Foi por acaso que descobri a pequena loja de instrumentos musicais antigos de André Bissonnet, localizada pertinho da place des Vosges, na rue du Pas de la Mule. O que primeiro chamou minha atenção foi um velho mandolim, cujo corpo finalizava perto do braço em uma espécie de rococó. Intrigado, parei pra observar melhor a vitrine e fiquei ali uns bons minutos, fascinado com aquelas relíquias que nunca havia visto, como um violino fundido com um trompete ou uma estranha espécie de cello, chamada cécilium.

. Entrei e me espantei ao ver que um senhor com seus 60 e poucos anos tocava um cravo do século XVIII, tão conservado que parecia ter sido fabricado uma semana antes. Eu olhava aquele acervo com muita curiosidade, mas não ousava encostar em objetos aparentemente tão preciosos.

– Pode mexer, se quiser, disse sorrindo o senhor. Arrisquei pressionar o dó mais grave e depois o mais agudo, só sentir como é dedilhar uma peça tão antiga.

– Parece afinado, falei.

– Não parece, ele está. Os instrumentos daqui estão sempre afinados.

– É você quem afina?

– Sim, eu sei tocar um pouquinho cada um deles.

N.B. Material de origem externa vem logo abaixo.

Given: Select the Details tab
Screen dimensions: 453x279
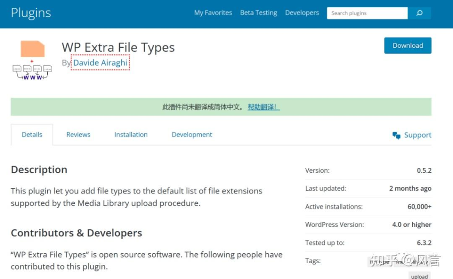Looking at the screenshot, I should pos(32,135).
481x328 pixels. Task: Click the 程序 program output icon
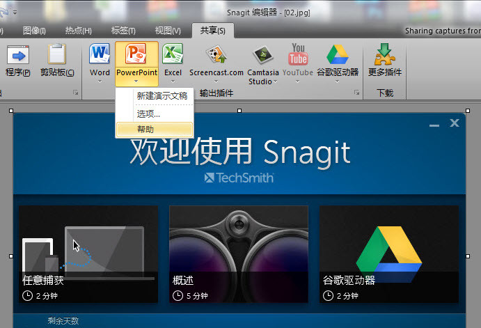(17, 54)
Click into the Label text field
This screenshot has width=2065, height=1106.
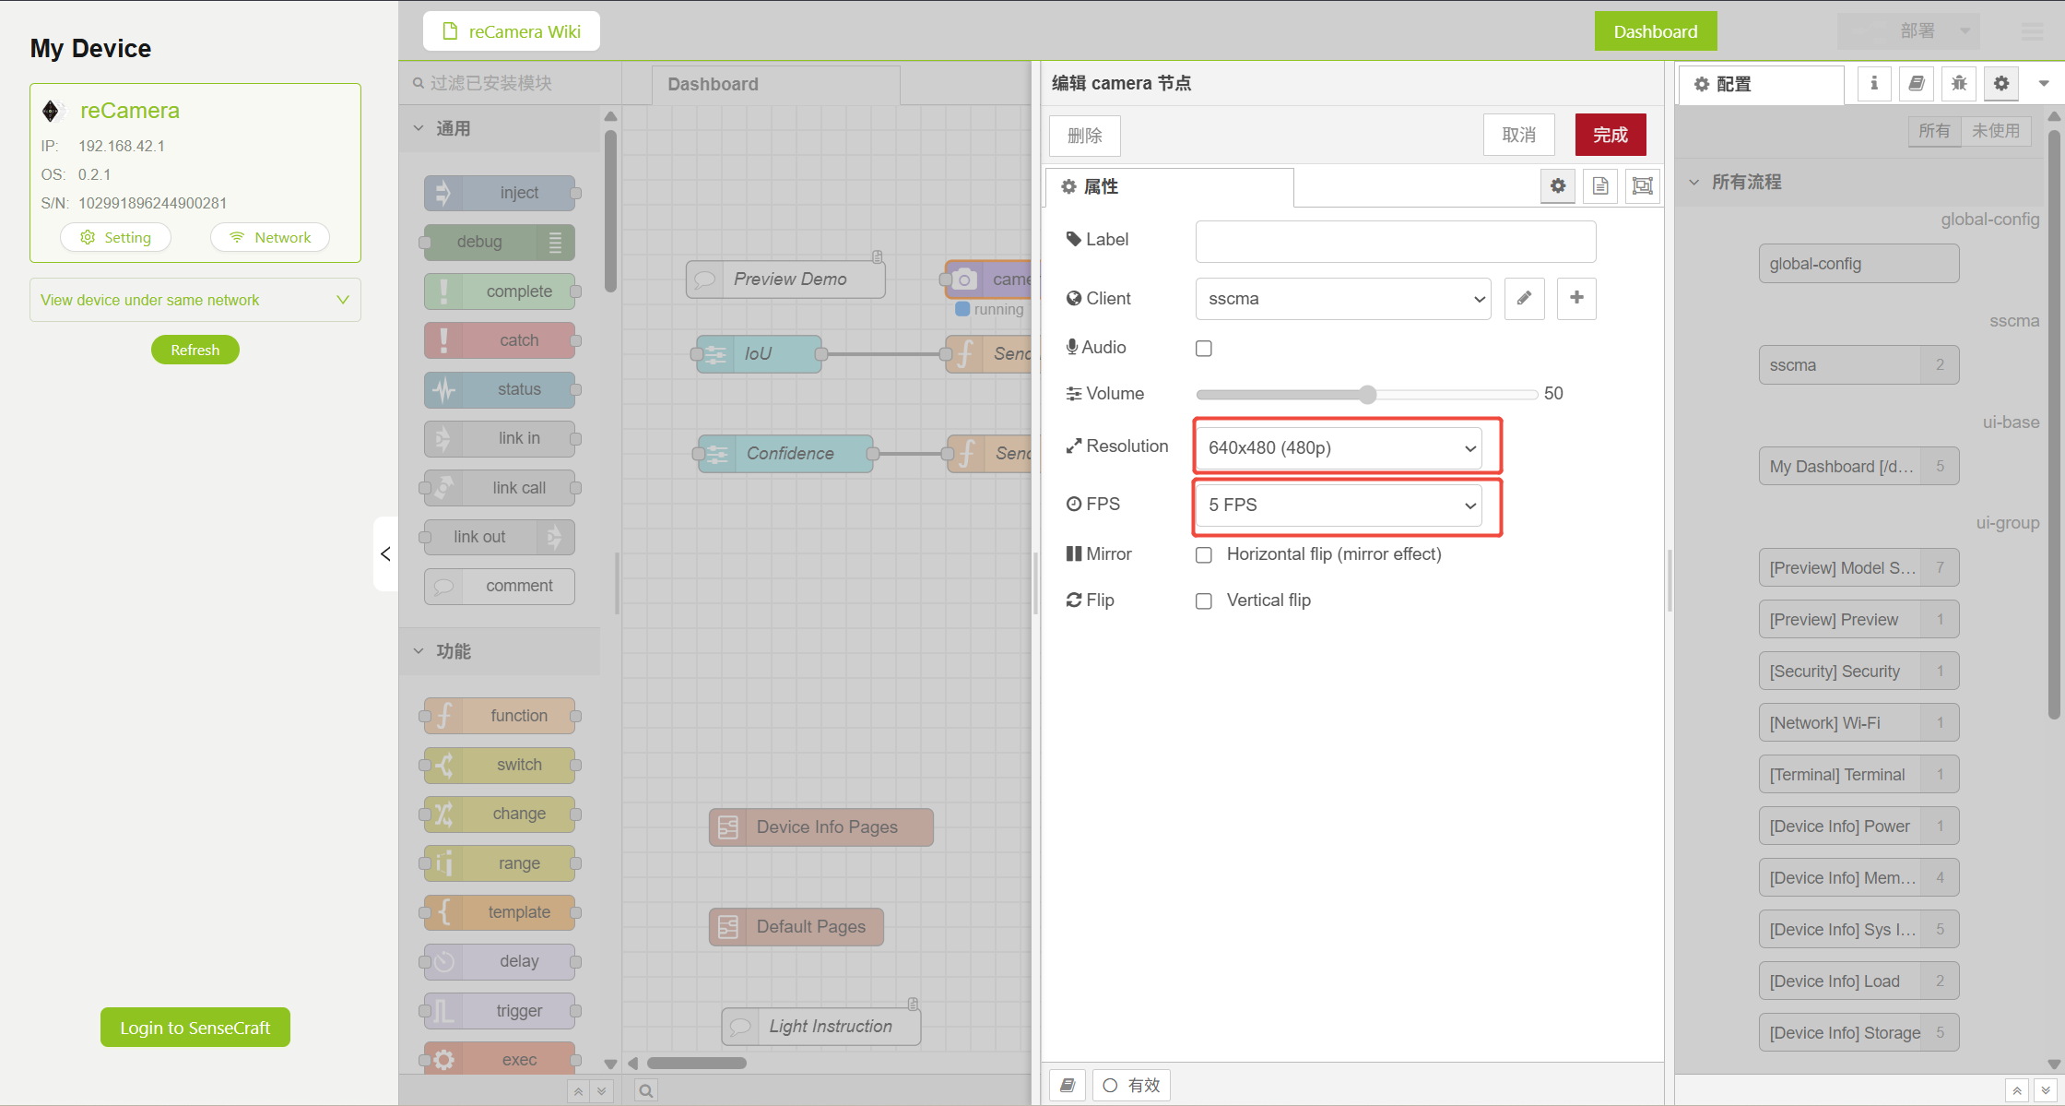click(1395, 241)
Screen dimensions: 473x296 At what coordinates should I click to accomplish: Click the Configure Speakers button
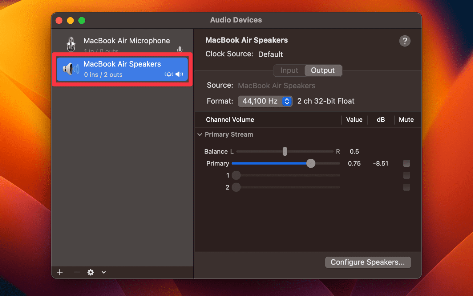point(368,262)
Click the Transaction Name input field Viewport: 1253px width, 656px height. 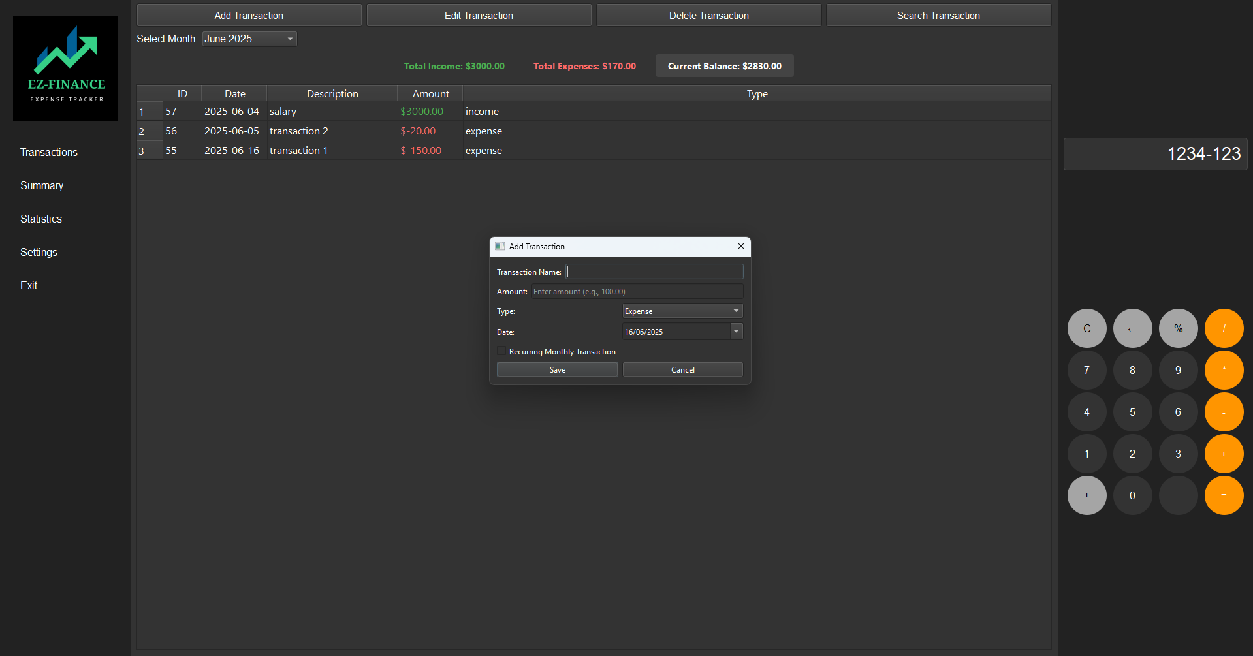(654, 272)
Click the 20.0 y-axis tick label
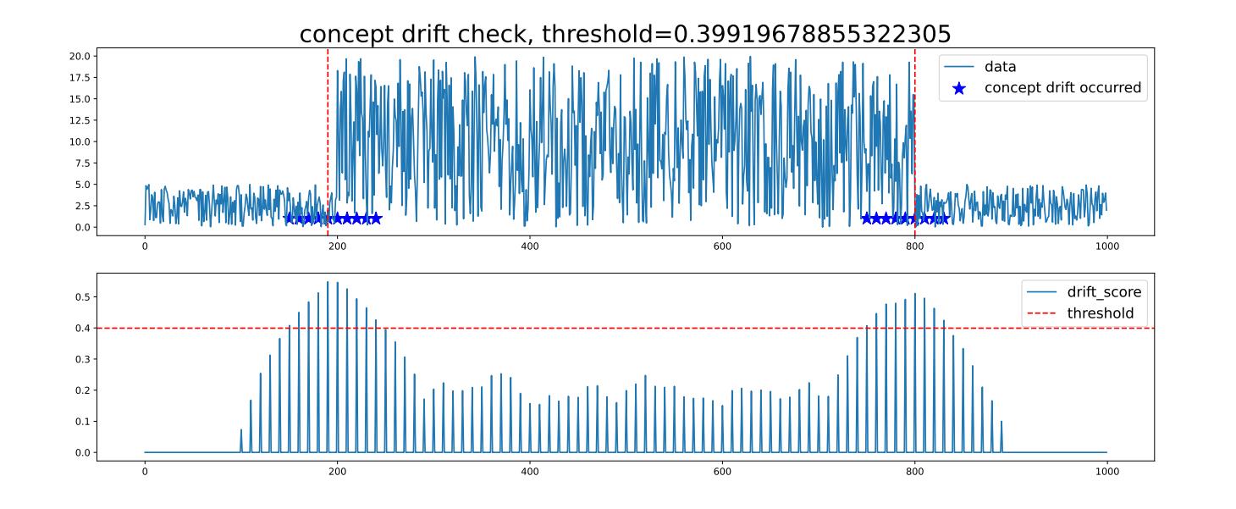The image size is (1236, 509). tap(81, 56)
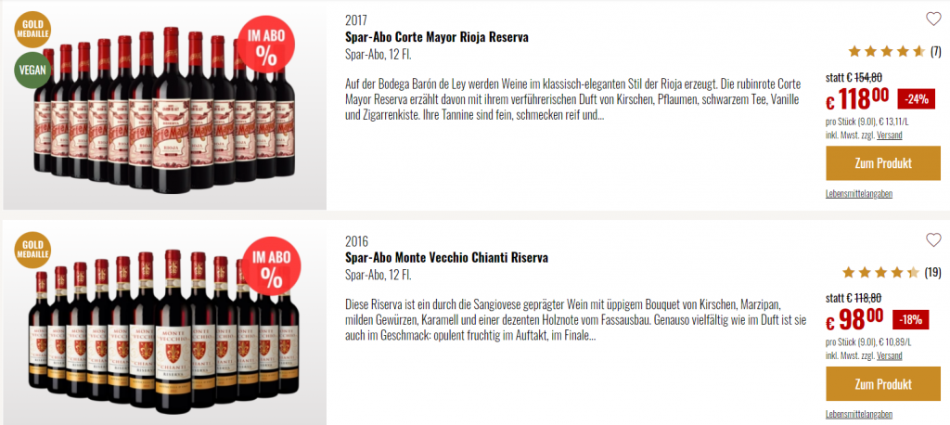Add Corte Mayor Rioja Reserva to wishlist heart
This screenshot has height=425, width=950.
click(x=933, y=19)
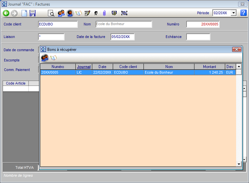This screenshot has height=183, width=249.
Task: Open help with the question mark icon
Action: pyautogui.click(x=243, y=13)
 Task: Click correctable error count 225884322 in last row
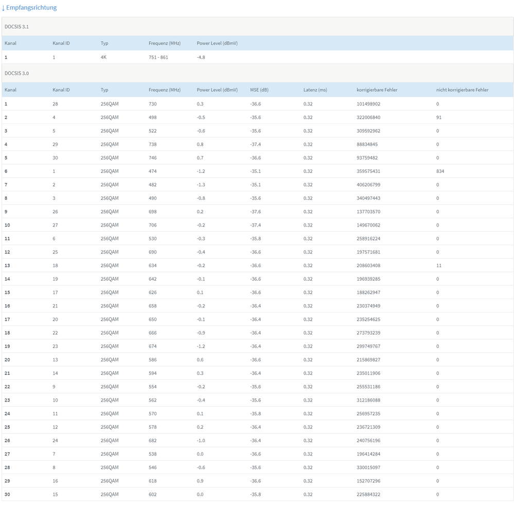point(367,494)
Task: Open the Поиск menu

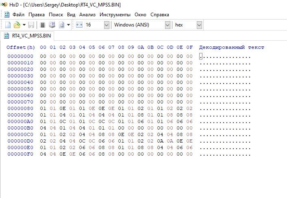Action: tap(56, 15)
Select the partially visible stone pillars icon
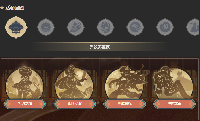This screenshot has width=200, height=121. click(193, 27)
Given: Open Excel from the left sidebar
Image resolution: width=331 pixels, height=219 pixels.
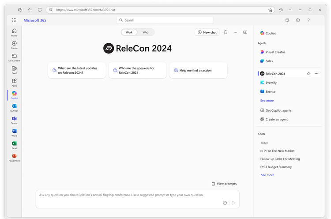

Fixei meu olhar incrédulo em uma harpa escondida num canto, meio lançando um desafio. Ele puxou-a para si e dela fez sair uma bela melodia. Depois encorajou-me a tentar o mesmo. Satisfiz-me em passar a mão lentamente pelas cordas, mais uma vez apenas pelo prazer de dedilhar uma obra de arte. Agradeci ao simpático senhor e continuei minha caminhada pelo Marais.

Depois desse dia, passei a voltar à loja com uma certa periodicidade, fosse pelo prazer de entrar ali e escutar sons tão diferentes quanto belos, fosse para mostrar aquelas preciosidades aos amigos e parentes. A visita àquele templo era inevitavelmente acompanhada de um pensamento: “E quando ele decidir se aposentar, quem vai cuidar disso tudo?”.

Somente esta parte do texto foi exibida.